The backlash was swift and furious. “The first 24 hours, I was terrified,” Neitzel recalls. “The death threats, the people trying to find me; it was very frightening.” Eventually, she had to stop looking at the comments, but she hasn’t let up on her mission to hold public figures accountable for spreading misinformation. Most recently, Neitzel took Joe Rogan, a comedian with one of the most popular podcast personalities in the country, to task, posting on his Twitter feed:
“….we would love to continue to talk to you and your followers about what they know and COVID and the vaccines, listen to your/their concerns, educate you and your followers on what we know from years of specialized training and study, and work on putting an end to this nightmare….”
Neitzel’s post was swiftly deleted, not before she took a screenshot and shared the post on her Instagram account.
Healthcare workers like Neitzel are up against what may seem like an insurmountable wall when it comes to correcting the misinformation spread across the internet. “The anti-vax movement is much better at this than the pro-science and evidence-based medicine folks,” says Hermann. The anti-vaxxers are louder, they are much more passionate, energized and galvanized.”
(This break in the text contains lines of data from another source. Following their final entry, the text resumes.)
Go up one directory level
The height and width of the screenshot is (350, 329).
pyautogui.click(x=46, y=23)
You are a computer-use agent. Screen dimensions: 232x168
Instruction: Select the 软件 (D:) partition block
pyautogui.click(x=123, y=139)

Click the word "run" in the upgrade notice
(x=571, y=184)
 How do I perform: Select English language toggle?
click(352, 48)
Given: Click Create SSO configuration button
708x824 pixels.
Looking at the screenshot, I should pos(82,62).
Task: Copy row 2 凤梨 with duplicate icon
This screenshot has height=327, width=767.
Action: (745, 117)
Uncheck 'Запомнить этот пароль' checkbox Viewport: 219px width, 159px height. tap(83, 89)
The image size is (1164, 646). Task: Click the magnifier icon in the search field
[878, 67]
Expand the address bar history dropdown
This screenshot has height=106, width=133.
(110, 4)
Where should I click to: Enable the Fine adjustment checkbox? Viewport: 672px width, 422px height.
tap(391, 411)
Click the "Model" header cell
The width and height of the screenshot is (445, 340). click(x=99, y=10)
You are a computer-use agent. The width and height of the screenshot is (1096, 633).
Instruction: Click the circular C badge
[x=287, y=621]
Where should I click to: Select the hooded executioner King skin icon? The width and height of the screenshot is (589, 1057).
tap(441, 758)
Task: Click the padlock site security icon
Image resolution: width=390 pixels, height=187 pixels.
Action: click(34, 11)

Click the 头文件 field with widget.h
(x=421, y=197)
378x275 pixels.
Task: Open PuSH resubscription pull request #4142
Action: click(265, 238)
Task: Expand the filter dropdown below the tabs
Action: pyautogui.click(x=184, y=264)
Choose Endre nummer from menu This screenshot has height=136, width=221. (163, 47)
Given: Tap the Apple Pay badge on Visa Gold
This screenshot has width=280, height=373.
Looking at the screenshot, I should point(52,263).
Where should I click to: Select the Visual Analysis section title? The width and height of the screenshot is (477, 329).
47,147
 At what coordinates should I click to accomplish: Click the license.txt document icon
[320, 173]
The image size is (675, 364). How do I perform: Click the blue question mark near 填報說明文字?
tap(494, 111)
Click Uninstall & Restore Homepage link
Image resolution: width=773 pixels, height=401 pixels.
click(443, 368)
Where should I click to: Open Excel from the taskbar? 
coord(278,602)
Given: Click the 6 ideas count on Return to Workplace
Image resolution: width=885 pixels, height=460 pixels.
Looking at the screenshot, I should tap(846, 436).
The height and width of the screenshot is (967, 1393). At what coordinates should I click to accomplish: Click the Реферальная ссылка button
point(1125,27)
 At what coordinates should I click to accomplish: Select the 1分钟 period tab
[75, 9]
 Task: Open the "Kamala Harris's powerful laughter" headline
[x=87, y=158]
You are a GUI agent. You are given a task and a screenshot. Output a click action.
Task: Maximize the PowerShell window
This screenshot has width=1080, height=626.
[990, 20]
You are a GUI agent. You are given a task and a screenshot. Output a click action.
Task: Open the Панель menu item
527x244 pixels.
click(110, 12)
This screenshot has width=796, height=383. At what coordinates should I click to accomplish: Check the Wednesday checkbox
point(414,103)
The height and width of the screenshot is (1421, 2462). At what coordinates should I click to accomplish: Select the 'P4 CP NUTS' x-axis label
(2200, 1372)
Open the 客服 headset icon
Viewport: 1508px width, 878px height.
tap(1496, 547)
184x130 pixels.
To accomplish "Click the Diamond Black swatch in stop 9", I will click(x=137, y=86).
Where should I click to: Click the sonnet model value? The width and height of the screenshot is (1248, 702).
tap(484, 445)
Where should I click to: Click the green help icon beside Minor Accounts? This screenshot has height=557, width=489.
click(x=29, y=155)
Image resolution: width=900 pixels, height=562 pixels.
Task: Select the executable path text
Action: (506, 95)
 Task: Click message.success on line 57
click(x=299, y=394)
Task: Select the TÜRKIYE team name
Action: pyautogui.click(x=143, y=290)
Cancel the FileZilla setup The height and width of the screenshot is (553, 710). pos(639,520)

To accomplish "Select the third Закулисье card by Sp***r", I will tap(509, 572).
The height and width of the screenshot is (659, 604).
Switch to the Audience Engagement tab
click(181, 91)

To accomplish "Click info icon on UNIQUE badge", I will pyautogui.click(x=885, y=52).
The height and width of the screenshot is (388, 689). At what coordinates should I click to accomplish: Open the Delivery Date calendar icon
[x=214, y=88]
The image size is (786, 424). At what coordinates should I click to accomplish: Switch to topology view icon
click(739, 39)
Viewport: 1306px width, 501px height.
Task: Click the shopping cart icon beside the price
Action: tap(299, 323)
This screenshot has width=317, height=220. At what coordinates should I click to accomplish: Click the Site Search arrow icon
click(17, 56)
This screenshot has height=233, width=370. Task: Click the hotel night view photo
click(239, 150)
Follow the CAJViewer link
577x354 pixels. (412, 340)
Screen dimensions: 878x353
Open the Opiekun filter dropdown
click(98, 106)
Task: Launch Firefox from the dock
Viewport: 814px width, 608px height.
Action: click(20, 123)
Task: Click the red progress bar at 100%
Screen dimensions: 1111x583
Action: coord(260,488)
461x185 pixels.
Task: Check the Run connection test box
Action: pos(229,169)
But he’s quick to point out that they are also a very small minority of the population, grossly outnumbered by those who support vaccinations. “Data shows over and over again that 75% of people are pro-vaccine,” says Hermann. “About 23% are vaccine hesitant but will get a vaccine when given a clear, concise recommendation from a trusted provider. The anti-vaxxers are about 1% to 2% of the population. And the most fervent anti-vaxxers who attack are a very small percentage of that. They are incredibly outweighed.”
Hermann says this to remind healthcare workers that there is an extensive cavalry behind them ready to amplify their voices through support, resources, and advocacy in order to have science-based information outpace the production of misinformation that floods our social media platforms.
But to do this, physicians must not back down. “We have to do this to protect our own communities,” says Hermann.